Zubair Ali Ghias’s kidnapping claim caused a plane to be diverted to Bangor.
BANGOR (AP) – An investment banker whose alleged phone call to his Chicago home triggered the diversion of a Moroccan-bound jetliner to Bangor was charged Friday with making false statements to the FBI.
Zubair Ali Ghias, 27, who was removed from the plane before it resumed its flight to Casablanca, appeared Friday evening before a federal magistrate. He was ordered held without bail pending a detention hearing Monday in U.S. District Court.
The complaint alleged that Ghias falsely told the FBI that he had been kidnapped in Chicago and forced to travel to New York and board a plane to Morocco.

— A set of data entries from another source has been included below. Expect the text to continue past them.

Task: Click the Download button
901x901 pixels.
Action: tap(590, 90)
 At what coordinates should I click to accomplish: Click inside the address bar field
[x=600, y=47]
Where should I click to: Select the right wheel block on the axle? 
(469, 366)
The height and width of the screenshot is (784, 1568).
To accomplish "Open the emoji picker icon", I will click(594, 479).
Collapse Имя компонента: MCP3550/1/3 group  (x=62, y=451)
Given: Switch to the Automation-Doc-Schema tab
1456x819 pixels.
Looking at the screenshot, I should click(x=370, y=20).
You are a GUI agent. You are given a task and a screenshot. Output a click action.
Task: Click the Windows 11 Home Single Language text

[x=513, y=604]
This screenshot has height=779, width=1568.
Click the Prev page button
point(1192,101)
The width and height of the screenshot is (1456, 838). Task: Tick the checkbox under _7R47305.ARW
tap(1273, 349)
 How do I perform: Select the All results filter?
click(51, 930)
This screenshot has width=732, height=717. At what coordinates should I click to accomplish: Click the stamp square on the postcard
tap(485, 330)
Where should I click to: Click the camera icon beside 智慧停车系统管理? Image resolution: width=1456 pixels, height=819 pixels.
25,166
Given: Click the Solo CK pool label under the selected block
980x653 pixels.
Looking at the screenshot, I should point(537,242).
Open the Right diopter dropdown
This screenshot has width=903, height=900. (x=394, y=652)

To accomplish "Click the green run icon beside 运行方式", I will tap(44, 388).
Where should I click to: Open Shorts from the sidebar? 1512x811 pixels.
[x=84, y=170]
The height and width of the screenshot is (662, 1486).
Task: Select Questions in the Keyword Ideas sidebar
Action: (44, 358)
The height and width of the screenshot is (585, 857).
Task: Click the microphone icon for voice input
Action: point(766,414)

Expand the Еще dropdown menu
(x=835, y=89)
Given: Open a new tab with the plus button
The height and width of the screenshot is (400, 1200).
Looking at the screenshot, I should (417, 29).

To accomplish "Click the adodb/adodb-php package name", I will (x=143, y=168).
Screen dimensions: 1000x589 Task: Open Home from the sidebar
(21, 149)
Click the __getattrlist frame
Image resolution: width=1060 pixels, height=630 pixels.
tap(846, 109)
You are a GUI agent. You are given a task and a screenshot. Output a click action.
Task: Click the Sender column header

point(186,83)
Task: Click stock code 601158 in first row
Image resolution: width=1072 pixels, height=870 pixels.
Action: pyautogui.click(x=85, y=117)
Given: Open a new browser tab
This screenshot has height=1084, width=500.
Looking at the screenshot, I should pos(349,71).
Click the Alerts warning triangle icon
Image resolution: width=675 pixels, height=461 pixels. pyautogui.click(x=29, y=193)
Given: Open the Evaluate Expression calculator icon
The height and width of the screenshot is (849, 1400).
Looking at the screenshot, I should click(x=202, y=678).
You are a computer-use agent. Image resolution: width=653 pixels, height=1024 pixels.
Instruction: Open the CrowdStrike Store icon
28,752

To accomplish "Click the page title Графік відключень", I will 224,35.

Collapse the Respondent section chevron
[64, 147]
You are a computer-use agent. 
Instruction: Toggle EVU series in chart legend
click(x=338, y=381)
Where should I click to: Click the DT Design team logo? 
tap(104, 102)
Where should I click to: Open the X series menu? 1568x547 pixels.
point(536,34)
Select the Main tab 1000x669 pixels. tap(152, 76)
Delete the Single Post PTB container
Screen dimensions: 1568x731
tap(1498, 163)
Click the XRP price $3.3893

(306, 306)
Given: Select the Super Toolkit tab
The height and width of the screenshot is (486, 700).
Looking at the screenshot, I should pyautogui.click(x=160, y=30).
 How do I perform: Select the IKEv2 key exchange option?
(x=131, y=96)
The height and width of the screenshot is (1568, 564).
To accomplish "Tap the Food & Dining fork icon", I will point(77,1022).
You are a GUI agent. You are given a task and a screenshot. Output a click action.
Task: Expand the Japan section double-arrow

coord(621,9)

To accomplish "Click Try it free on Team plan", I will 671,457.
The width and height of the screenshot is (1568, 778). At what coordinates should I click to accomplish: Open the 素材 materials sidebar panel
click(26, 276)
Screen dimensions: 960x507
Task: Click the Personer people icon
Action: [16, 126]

If convicted, he faces a maximum penalty of five years in prison and a $250,000 fine, the U.S. attorney’s office said.
FBI spokesman Ross Rice said there was no terrorist threat against the Royal Air Maroc flight, which took off from New York Thursday evening and landed in Bangor four hours later, at 11:16 p.m.
But Yolanda Clark, a spokeswoman for the Transportation Security Administration, said her agency learned at about 10:30 p.m. of a bomb threat against the flight.
“We received a report that the Royal Air Maroc Flight 201, which departed John F. Kennedy Airport headed for Casablanca, was returning to JFK because a male passenger phoned his wife from the plane and stated he was going to blow it up,” Clark said. Officials later decided the plane should land in Bangor, she said.
The Boeing 767 resumed its flight shortly before 4 a.m. after passengers were rescreened and the plane was refueled, and it later landed safely in Casablanca. Eighty passengers and 10 crew continued the journey, officials said, and two men stayed behind in Maine to be questioned by federal authorities.
FBI spokeswoman Gail Marcinkiewicz identified one of the men as Ghias, who had been reported missing to Chicago police Monday.
Marcinkiewicz declined to comment on statements from a private investigator in Chicago who said he called the FBI after Ghias called his family using a fellow passenger’s cell phone to say he had been abducted by al-Qaida.
Ghias was cooperating with the continuing investigation, she said.
An Immigration and Customs Enforcement official identified the second man who was detained as Ahmed Bhiksi, a Moroccan who was in the process of being deported from the United States. Spokeswoman Paula Grenier would not say why Bhiksi was being deported.
He left the plane with the other passengers while Bangor police searched for a bomb, but he balked at getting back on, she said.
“He just refused to reboard the aircraft, so we took him into our custody,” Grenier said. “He is still in Maine.”
Bangor police Sgt. James Owens said the Ghias and Bhiksi were seated together on the plane, but Grenier said it was pure coincidence that the men were on the same flight.
“There are two different incidents here that were not related,” she said.
The private investigator, Ernie Rizzo, told The Associated Press that Ghias called his family from aboard the plane.
Rizzo quoted Ghias as telling his wife, “I’m on flight 201 to Morocco. I’ve been captured by al-Qaida, they want me to do something for them. I love you, I just gotta do this.”
Rizzo said Ghias made no mention of a bomb, and that the FBI questioned the family. His account could not be immediately confirmed.
Ghias’ wife, Jaheen Ara Ameen, filed a missing persons report on her husband with Chicago police on Monday.
Police said that Ghias was last seen by his wife, who is six months pregnant, on Saturday when he said he had to go to work that day in Chicago. Police found his Range Rover abandoned on the south side of Chicago on Tuesday.
In an affidavit filed with the federal court in Bangor, FBI Agent Wayne Hedrick quoted Ghias as saying he was kidnapped by an African man who got into his car and forced him to withdraw money from an ATM.
Ghias went on to describe how a group of Arabs then made threats against his family to force him to get a plane ticket to Morocco.
In a subsequent interview, Ghias admitted that he concocted the story of an abduction, Hedrick said. Ghias said he had fought with his wife Saturday and made “the rash decision to travel to New York and get away from everything,” the court document said.
Ghias expressed regret for the inconvenience he caused to his family and to authorities, suggesting that his actions may have stemmed from stress-related dementia, the agent said.
Ameen told reporters after she filed the missing person report that her husband picked her up at O’Hare International Airport Saturday morning with a car full of flowers for Valentine’s Day.